• Gold Price remains on track to register losses for the week.
  • Annual CPI in US rose to a fresh multi-decade high in September.
  • The Fed is widely expected to hike its policy rate by 50 bps next week.

Gold Price came under technical selling pressure after falling below the 200-day SMA on Friday and extended its slide with the initial reaction to the US inflation data. After having touched its lowest level since May 19 at $1,825, however, gold retraced a portion of its daily decline. Nevertheless, XAUUSD was last seen losing 1% on a weekly basis. 

Buyers move to the sidelines

The fact that XAUUSD failed to hold above the 200-day SMA suggests that buyers remain hesitant and stay on the sidelines. With the latest data from the US reminding markets that price pressures are yet to ease and that the Fed is likely to stick to its aggressive tightening stance, gold could find it difficult to attract investors.  

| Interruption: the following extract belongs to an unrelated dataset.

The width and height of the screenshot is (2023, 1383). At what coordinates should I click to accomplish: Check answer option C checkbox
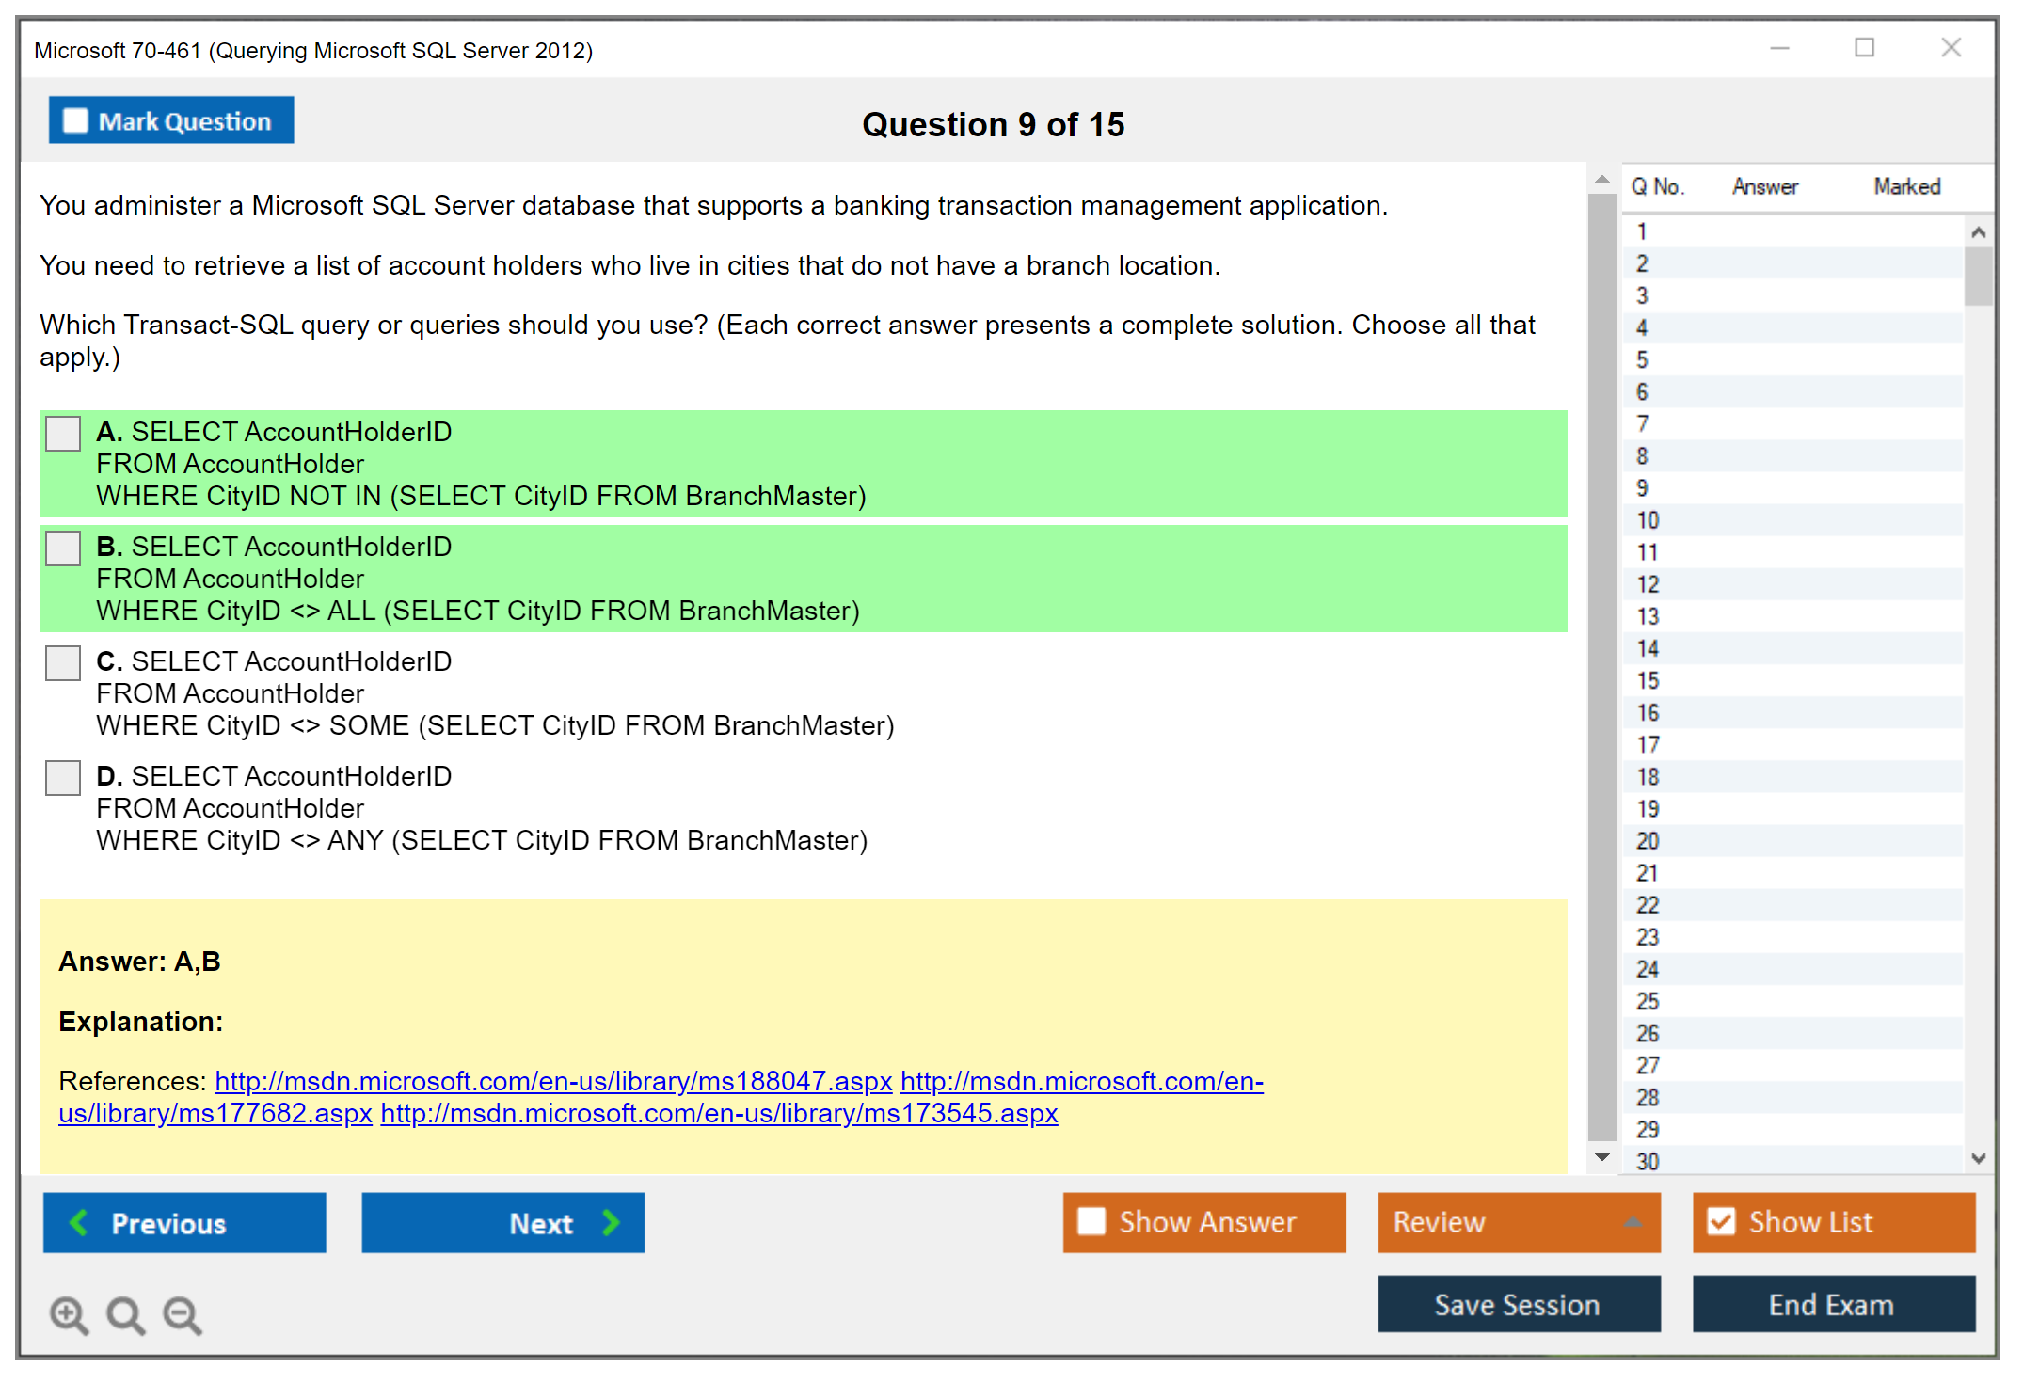click(x=63, y=663)
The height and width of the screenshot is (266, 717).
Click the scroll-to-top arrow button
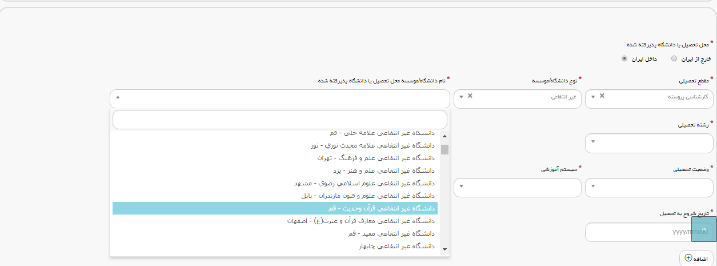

Gold Price on the back foot after US inflation data

Inflation in the United States, as measured by the Consumer Price Index, climbed to a multi-decade high of 8.6% on a yearly basis in May, the monthly data published by the US Bureau of Labor Statistics revealed on Friday. This print came in higher than the market expectation of 8.3%. The Core CPI, which excludes volatile food and energy prices, edged lower to 6% from 6.2% in the same period but surpassed analysts' estimate of 5.9%. With the immediate reaction, XAUUSD fell to its weakest point in three weeks and struggled to stage a meaningful rebound. 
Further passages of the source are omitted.